--- Directions for this task ---
Copy out the records so that each line matches the original.

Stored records
◇ ◇ ◇ ◇ ◇ ◇ ◇

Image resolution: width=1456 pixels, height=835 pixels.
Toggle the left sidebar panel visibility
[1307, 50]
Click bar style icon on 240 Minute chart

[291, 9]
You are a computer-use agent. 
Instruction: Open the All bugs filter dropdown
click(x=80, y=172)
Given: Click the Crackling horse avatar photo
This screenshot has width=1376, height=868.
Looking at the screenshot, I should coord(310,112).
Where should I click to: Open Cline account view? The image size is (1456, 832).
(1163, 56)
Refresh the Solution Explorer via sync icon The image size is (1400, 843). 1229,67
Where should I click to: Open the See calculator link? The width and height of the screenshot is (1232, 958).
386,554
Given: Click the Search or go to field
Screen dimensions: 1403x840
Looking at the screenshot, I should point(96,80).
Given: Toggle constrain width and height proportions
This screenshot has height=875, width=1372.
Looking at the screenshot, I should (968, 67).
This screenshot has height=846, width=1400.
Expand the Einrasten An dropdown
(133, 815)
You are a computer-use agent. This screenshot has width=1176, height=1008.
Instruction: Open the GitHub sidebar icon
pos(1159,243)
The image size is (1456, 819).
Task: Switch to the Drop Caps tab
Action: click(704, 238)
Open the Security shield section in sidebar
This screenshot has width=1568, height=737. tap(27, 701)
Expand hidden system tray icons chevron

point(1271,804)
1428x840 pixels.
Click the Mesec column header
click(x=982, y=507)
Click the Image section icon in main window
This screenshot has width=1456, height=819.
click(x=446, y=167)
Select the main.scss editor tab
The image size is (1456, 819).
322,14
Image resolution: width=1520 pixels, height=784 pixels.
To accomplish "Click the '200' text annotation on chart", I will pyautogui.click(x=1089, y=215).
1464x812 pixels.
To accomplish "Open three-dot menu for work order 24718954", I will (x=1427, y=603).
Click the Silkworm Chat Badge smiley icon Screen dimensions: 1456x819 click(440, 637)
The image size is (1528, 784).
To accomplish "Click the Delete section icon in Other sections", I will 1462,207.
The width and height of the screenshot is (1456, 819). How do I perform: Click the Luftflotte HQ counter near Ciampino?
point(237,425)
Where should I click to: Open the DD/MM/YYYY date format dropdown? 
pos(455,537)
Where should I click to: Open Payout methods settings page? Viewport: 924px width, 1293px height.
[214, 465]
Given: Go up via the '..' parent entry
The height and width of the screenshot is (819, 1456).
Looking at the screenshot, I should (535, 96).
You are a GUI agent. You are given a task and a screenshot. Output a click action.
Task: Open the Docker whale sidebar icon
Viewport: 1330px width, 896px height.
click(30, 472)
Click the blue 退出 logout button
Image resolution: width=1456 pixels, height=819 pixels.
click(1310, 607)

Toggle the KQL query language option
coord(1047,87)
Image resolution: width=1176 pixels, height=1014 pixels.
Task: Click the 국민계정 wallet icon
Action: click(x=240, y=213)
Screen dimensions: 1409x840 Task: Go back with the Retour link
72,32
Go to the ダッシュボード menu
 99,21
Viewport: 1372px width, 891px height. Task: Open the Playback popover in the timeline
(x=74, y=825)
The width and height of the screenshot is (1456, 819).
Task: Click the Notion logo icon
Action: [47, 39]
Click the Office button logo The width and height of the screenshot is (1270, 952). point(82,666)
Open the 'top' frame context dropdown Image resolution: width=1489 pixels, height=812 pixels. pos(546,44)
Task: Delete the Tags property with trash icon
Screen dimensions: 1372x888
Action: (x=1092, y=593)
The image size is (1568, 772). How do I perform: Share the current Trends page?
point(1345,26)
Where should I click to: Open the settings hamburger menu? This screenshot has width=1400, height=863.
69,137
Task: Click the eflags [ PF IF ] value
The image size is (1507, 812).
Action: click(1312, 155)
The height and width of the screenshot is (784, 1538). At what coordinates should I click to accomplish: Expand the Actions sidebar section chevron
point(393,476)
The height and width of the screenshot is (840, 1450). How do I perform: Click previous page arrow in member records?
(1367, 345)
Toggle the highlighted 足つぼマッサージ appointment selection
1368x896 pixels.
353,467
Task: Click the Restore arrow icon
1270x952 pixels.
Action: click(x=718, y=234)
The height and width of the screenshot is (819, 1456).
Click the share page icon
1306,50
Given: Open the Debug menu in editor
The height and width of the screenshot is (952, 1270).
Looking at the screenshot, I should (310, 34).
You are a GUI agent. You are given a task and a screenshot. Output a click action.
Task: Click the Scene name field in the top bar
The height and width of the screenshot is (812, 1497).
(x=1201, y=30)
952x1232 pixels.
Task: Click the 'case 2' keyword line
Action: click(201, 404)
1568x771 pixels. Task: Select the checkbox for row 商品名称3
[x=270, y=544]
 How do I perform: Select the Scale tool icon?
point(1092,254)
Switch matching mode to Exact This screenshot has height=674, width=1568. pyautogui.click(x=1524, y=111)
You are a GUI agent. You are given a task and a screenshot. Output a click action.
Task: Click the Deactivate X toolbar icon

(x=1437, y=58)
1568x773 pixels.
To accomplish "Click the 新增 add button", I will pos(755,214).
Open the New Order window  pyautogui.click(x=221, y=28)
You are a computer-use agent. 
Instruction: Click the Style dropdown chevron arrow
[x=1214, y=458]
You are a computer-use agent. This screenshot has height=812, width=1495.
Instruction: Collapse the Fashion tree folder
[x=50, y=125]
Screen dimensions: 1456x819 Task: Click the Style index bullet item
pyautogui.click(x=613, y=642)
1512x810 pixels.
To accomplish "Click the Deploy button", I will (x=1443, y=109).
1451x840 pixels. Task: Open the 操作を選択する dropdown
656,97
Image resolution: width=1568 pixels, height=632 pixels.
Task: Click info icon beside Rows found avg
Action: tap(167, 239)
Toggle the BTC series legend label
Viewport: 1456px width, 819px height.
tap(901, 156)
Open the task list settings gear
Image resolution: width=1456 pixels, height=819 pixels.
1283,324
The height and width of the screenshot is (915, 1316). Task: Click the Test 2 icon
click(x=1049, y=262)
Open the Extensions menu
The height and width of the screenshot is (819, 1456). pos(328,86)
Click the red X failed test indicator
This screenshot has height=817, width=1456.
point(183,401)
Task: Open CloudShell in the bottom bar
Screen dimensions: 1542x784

◇ ◇ ◇ ◇ ◇ ◇ ◇

--- Output for this task ---
Image resolution: width=1456 pixels, height=835 pixels.
Toggle the left sidebar panel visibility
[1307, 50]
Click bar style icon on 240 Minute chart

[291, 9]
You are a computer-use agent. 
Instruction: Open the All bugs filter dropdown
click(x=80, y=172)
Given: Click the Crackling horse avatar photo
This screenshot has width=1376, height=868.
Looking at the screenshot, I should coord(310,112).
Where should I click to: Open Cline account view? The image size is (1456, 832).
(1163, 56)
Refresh the Solution Explorer via sync icon The image size is (1400, 843). 1229,67
Where should I click to: Open the See calculator link? The width and height of the screenshot is (1232, 958).
386,554
Given: Click the Search or go to field
Screen dimensions: 1403x840
Looking at the screenshot, I should point(96,80).
Given: Toggle constrain width and height proportions
This screenshot has height=875, width=1372.
Looking at the screenshot, I should (968, 67).
This screenshot has height=846, width=1400.
Expand the Einrasten An dropdown
(133, 815)
You are a computer-use agent. This screenshot has width=1176, height=1008.
Instruction: Open the GitHub sidebar icon
pos(1159,243)
The image size is (1456, 819).
Task: Switch to the Drop Caps tab
Action: click(704, 238)
Open the Security shield section in sidebar
This screenshot has width=1568, height=737. tap(27, 701)
Expand hidden system tray icons chevron

point(1271,804)
1428x840 pixels.
Click the Mesec column header
click(x=982, y=507)
Click the Image section icon in main window
This screenshot has width=1456, height=819.
click(x=446, y=167)
Select the main.scss editor tab
The image size is (1456, 819).
322,14
Image resolution: width=1520 pixels, height=784 pixels.
To accomplish "Click the '200' text annotation on chart", I will pyautogui.click(x=1089, y=215).
1464x812 pixels.
To accomplish "Open three-dot menu for work order 24718954", I will (x=1427, y=603).
Click the Silkworm Chat Badge smiley icon Screen dimensions: 1456x819 click(440, 637)
The image size is (1528, 784).
To accomplish "Click the Delete section icon in Other sections", I will 1462,207.
The width and height of the screenshot is (1456, 819). How do I perform: Click the Luftflotte HQ counter near Ciampino?
point(237,425)
Where should I click to: Open the DD/MM/YYYY date format dropdown? 
pos(455,537)
Where should I click to: Open Payout methods settings page? Viewport: 924px width, 1293px height.
[214, 465]
Given: Go up via the '..' parent entry
The height and width of the screenshot is (819, 1456).
Looking at the screenshot, I should (535, 96).
You are a GUI agent. You are given a task and a screenshot. Output a click action.
Task: Open the Docker whale sidebar icon
Viewport: 1330px width, 896px height.
click(30, 472)
Click the blue 退出 logout button
Image resolution: width=1456 pixels, height=819 pixels.
click(1310, 607)

Toggle the KQL query language option
coord(1047,87)
Image resolution: width=1176 pixels, height=1014 pixels.
Task: Click the 국민계정 wallet icon
Action: click(x=240, y=213)
Screen dimensions: 1409x840 Task: Go back with the Retour link
72,32
Go to the ダッシュボード menu
 99,21
Viewport: 1372px width, 891px height. Task: Open the Playback popover in the timeline
(x=74, y=825)
The width and height of the screenshot is (1456, 819).
Task: Click the Notion logo icon
Action: [47, 39]
Click the Office button logo The width and height of the screenshot is (1270, 952). point(82,666)
Open the 'top' frame context dropdown Image resolution: width=1489 pixels, height=812 pixels. pos(546,44)
Task: Delete the Tags property with trash icon
Screen dimensions: 1372x888
Action: (x=1092, y=593)
The image size is (1568, 772). How do I perform: Share the current Trends page?
point(1345,26)
Where should I click to: Open the settings hamburger menu? This screenshot has width=1400, height=863.
69,137
Task: Click the eflags [ PF IF ] value
The image size is (1507, 812).
Action: click(1312, 155)
The height and width of the screenshot is (784, 1538). At what coordinates should I click to accomplish: Expand the Actions sidebar section chevron
point(393,476)
The height and width of the screenshot is (840, 1450). How do I perform: Click previous page arrow in member records?
(1367, 345)
Toggle the highlighted 足つぼマッサージ appointment selection
1368x896 pixels.
353,467
Task: Click the Restore arrow icon
1270x952 pixels.
Action: click(x=718, y=234)
The height and width of the screenshot is (819, 1456).
Click the share page icon
1306,50
Given: Open the Debug menu in editor
The height and width of the screenshot is (952, 1270).
Looking at the screenshot, I should (310, 34).
You are a GUI agent. You are given a task and a screenshot. Output a click action.
Task: Click the Scene name field in the top bar
The height and width of the screenshot is (812, 1497).
(x=1201, y=30)
952x1232 pixels.
Task: Click the 'case 2' keyword line
Action: click(201, 404)
1568x771 pixels. Task: Select the checkbox for row 商品名称3
[x=270, y=544]
 How do I perform: Select the Scale tool icon?
point(1092,254)
Switch matching mode to Exact This screenshot has height=674, width=1568. pyautogui.click(x=1524, y=111)
You are a GUI agent. You are given a task and a screenshot. Output a click action.
Task: Click the Deactivate X toolbar icon

(x=1437, y=58)
1568x773 pixels.
To accomplish "Click the 新增 add button", I will pos(755,214).
Open the New Order window  pyautogui.click(x=221, y=28)
You are a computer-use agent. 
Instruction: Click the Style dropdown chevron arrow
[x=1214, y=458]
You are a computer-use agent. This screenshot has height=812, width=1495.
Instruction: Collapse the Fashion tree folder
[x=50, y=125]
Screen dimensions: 1456x819 Task: Click the Style index bullet item
pyautogui.click(x=613, y=642)
1512x810 pixels.
To accomplish "Click the Deploy button", I will (x=1443, y=109).
1451x840 pixels. Task: Open the 操作を選択する dropdown
656,97
Image resolution: width=1568 pixels, height=632 pixels.
Task: Click info icon beside Rows found avg
Action: tap(167, 239)
Toggle the BTC series legend label
Viewport: 1456px width, 819px height.
tap(901, 156)
Open the task list settings gear
Image resolution: width=1456 pixels, height=819 pixels.
1283,324
The height and width of the screenshot is (915, 1316). Task: Click the Test 2 icon
click(x=1049, y=262)
Open the Extensions menu
The height and width of the screenshot is (819, 1456). pos(328,86)
Click the red X failed test indicator
This screenshot has height=817, width=1456.
point(183,401)
Task: Open CloudShell in the bottom bar
Screen dimensions: 1542x784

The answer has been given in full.